C. Myblog

Stress Test Your Budget

December 5, 2013

Budget season is in full swing and with that comes putting your best foot forward regarding what could happen in the future. This is never an easy task whether you are budgeting for 2014 or doing a long-term financial forecast into 2015 and beyond.

In our work with helping credit unions through the budget process, we have found that testing “what-ifs” on key assumptions can be extremely valuable. Future loan growth is always an important assumption in budgeting. Many credit unions have struggled to grow loans, especially consumer loans, over the past few years. At the same time, many of these same credit unions are reporting significant loan growth over the past 6 months. As a result, some institutions are assuming this 6-month trend will continue into 2014 and beyond. Important questions come to mind, such as:

  • What kind of impact does this have to the forecast?
  • What if it does not come true?
  • What if the offering rates are lowered to keep growth up?

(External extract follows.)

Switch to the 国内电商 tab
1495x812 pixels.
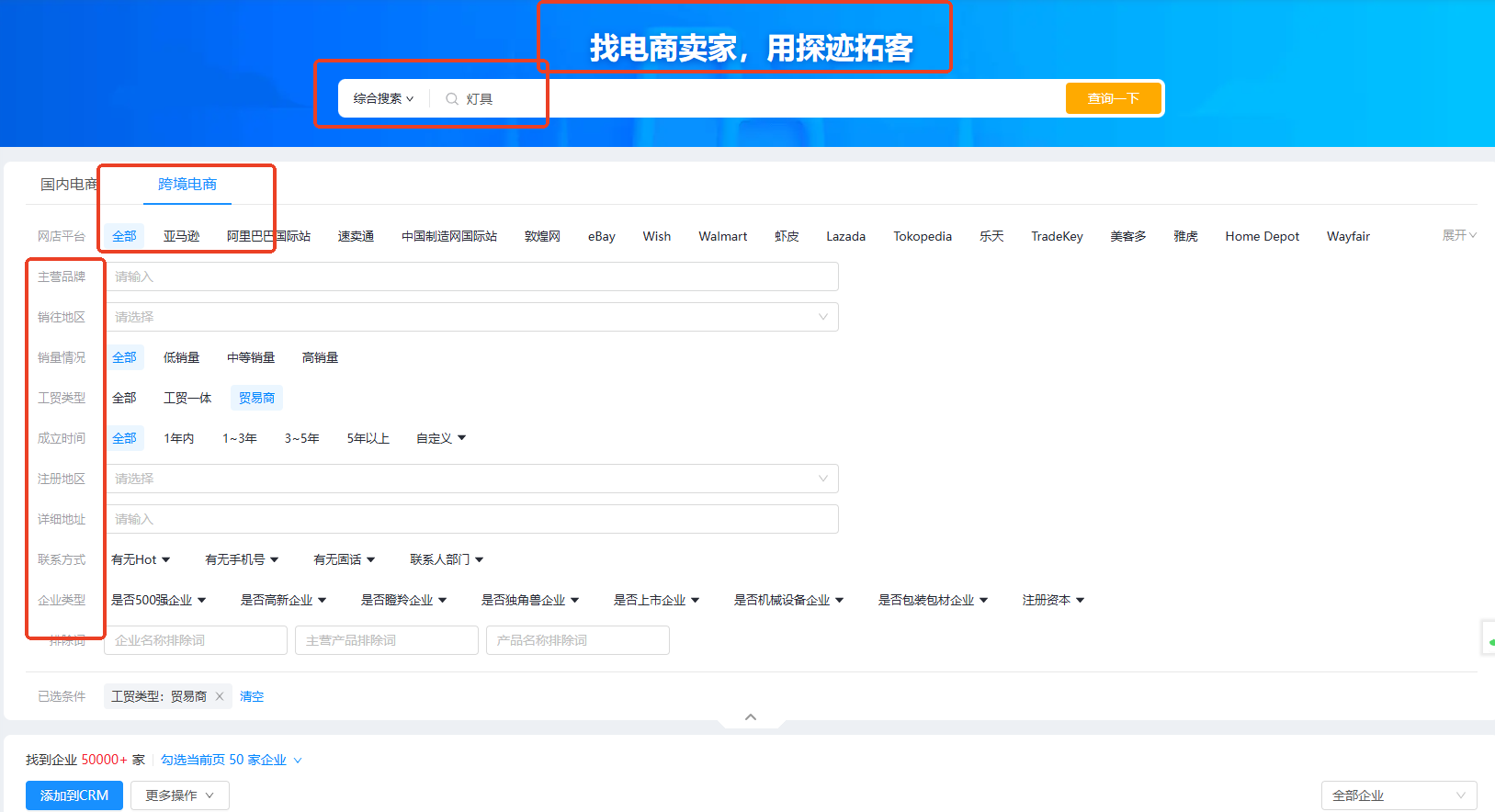pyautogui.click(x=68, y=185)
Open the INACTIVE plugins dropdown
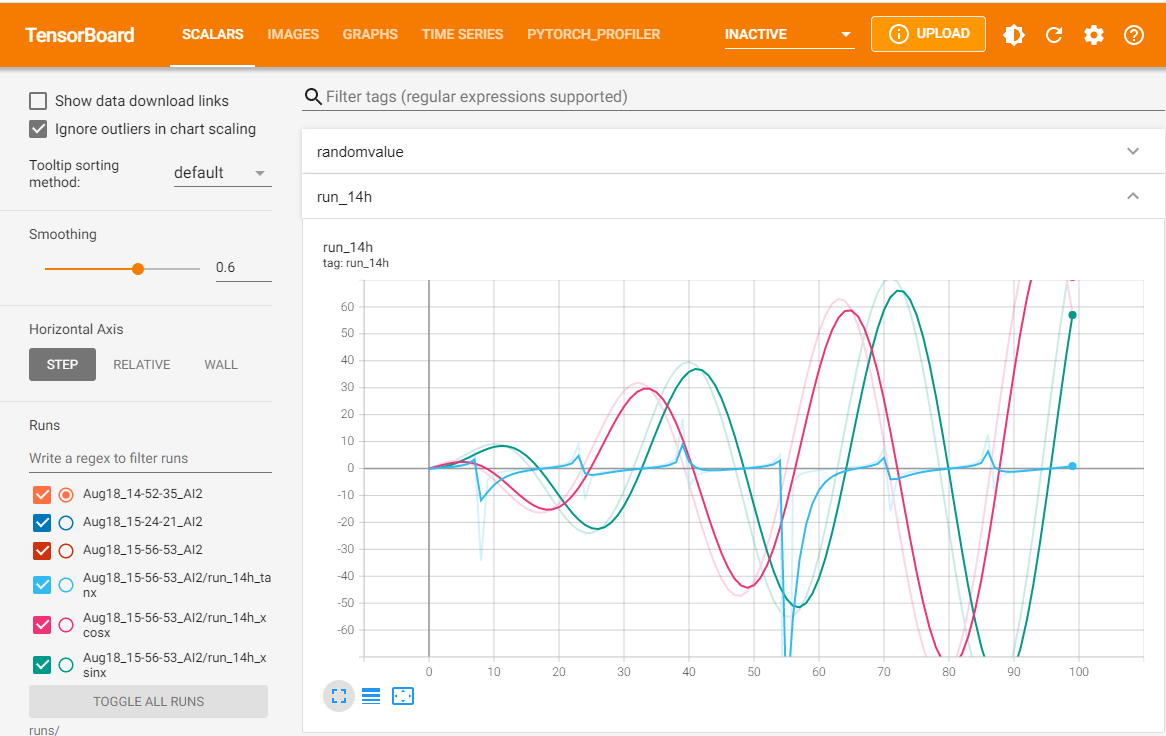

To answer these questions, we recommend testing the impact of different levels of loan growth and offering rates. Higher loan growth can help, but doing so at materially lower yields can hurt the institution. The last thing you want to do is work a lot harder to earn less money, without intentionally deciding to do so. The results of the stress tests can help ALCOs and boards better understand the sensitivity of the earnings and inform what the credit union may want to do going forward.